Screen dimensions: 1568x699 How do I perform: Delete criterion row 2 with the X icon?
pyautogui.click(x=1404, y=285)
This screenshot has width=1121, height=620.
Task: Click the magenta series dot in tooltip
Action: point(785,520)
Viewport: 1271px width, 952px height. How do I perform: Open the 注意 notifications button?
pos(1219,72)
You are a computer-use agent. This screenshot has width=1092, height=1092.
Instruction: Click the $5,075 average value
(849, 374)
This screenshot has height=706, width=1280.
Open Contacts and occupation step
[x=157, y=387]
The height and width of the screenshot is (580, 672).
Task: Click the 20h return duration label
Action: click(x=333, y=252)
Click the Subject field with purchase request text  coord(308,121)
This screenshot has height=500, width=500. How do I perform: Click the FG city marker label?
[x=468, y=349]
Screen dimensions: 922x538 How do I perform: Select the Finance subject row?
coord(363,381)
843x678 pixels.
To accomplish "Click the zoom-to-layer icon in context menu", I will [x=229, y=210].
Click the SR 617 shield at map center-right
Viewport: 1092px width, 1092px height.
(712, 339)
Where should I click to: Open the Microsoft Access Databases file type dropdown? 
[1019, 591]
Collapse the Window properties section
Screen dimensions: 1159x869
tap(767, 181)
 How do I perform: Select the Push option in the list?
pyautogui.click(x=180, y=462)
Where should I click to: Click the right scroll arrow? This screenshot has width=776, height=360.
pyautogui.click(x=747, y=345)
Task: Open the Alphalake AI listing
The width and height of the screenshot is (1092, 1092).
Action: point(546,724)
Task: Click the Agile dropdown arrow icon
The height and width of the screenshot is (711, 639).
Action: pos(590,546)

**To do**
Your answer must consist only of the lines from the one with "Task: Click the Agile dropdown arrow icon" through the final line of the entries, each retyped exactly.

**Solution for this task**
Task: Click the Agile dropdown arrow icon
The height and width of the screenshot is (711, 639).
Action: pos(590,546)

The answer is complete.